ACTIVITY:
Find the string "using" in the entries and copy each line that has it.

[Stored data entries]
:::::

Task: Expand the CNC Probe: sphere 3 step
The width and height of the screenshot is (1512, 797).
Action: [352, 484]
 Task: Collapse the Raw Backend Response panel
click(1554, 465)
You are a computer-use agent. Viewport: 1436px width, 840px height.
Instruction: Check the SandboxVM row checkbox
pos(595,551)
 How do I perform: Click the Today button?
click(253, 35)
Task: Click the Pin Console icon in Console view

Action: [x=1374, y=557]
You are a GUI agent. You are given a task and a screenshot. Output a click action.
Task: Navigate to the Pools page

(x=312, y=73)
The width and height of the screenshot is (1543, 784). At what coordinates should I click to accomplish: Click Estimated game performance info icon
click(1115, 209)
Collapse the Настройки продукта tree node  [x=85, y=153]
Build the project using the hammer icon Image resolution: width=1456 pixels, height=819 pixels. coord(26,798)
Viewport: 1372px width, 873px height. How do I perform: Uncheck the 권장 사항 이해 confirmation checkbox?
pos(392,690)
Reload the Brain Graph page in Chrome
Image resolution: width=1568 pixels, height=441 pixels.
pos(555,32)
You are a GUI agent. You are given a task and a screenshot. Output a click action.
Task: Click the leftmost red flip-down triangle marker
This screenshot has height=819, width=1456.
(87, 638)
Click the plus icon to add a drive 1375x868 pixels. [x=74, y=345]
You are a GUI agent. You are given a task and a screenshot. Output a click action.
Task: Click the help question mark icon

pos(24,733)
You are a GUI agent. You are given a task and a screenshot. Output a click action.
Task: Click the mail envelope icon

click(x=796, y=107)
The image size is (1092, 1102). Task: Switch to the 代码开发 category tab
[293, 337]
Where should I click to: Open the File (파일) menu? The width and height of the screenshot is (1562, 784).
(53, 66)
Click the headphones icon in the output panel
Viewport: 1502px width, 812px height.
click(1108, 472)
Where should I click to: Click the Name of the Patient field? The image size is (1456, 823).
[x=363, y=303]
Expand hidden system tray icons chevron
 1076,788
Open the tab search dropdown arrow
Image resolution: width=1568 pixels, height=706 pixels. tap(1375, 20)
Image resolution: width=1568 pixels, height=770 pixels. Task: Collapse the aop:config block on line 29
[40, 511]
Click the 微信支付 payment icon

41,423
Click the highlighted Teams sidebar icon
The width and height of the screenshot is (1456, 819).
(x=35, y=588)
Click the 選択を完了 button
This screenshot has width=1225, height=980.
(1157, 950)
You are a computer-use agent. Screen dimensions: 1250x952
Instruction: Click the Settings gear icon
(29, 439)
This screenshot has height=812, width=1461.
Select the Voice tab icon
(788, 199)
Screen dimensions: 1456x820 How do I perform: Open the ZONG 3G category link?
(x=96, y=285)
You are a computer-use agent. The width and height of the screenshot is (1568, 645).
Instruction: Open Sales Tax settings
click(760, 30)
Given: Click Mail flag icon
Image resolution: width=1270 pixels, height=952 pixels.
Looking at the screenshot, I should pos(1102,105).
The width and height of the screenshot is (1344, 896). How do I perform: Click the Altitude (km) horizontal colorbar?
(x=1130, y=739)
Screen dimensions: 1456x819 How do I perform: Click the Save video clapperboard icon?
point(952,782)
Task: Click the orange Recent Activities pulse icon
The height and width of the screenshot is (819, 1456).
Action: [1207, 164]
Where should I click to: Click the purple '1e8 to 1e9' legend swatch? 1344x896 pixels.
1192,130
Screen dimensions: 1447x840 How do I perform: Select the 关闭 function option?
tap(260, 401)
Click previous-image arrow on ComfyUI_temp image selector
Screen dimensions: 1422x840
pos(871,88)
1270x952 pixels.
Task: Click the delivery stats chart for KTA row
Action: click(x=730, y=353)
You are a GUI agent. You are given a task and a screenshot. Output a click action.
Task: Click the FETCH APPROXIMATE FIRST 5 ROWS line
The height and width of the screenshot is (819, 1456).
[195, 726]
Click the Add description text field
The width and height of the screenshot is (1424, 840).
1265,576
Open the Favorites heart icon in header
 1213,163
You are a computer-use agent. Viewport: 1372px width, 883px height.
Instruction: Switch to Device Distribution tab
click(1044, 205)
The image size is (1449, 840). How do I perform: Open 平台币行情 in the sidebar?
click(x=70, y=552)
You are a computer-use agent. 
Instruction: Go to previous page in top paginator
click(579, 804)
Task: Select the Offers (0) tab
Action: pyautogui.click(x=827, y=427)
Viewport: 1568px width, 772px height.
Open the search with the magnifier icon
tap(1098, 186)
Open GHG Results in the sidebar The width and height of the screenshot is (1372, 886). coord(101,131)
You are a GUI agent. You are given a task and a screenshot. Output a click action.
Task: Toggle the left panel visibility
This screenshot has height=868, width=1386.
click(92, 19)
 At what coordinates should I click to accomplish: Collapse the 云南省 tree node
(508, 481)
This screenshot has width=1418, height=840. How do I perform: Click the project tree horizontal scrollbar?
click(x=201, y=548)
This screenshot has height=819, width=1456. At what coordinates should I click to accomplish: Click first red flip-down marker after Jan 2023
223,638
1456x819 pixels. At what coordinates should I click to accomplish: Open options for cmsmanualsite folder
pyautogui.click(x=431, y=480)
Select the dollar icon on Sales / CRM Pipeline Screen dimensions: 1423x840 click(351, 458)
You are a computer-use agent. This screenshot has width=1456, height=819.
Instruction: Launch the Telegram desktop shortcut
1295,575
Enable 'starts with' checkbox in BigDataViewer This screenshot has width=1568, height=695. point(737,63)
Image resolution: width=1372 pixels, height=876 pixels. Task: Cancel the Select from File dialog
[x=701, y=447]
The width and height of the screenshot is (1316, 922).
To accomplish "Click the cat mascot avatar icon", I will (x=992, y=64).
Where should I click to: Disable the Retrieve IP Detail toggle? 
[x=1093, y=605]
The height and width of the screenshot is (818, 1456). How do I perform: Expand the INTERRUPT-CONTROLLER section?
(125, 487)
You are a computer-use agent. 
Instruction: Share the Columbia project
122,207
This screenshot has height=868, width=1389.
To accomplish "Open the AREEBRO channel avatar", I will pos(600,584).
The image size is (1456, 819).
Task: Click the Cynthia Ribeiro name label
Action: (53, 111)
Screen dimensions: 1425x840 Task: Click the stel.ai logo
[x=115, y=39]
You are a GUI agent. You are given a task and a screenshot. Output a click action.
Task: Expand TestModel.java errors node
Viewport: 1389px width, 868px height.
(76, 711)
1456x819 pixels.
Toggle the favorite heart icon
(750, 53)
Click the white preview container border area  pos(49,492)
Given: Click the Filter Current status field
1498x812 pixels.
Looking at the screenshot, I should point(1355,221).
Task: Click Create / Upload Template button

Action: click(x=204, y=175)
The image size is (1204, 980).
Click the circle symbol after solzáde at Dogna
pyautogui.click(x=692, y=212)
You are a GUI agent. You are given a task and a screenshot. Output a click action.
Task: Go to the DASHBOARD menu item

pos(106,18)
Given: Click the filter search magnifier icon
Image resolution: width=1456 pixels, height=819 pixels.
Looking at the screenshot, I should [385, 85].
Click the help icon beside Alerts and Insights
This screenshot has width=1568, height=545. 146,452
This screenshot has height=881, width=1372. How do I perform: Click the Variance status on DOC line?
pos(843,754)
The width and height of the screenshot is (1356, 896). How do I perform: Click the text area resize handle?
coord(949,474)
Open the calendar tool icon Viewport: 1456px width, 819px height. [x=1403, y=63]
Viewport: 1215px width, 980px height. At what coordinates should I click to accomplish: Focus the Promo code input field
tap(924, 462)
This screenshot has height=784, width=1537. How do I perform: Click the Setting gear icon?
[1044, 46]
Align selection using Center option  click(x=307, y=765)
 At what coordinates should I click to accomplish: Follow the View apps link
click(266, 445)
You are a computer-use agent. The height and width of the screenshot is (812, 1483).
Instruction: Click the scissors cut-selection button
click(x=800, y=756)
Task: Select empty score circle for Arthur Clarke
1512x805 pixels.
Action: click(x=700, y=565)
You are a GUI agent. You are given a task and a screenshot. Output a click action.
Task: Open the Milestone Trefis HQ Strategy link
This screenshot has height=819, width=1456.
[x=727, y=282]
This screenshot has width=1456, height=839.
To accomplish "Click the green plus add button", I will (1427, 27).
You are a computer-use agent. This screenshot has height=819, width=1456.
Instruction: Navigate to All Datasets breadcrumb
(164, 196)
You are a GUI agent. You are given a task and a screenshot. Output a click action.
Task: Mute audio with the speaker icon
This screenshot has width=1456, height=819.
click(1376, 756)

:::::

TASK RESPONSE:
Build the project using the hammer icon Image resolution: width=1456 pixels, height=819 pixels. coord(26,798)
Align selection using Center option  click(x=307, y=765)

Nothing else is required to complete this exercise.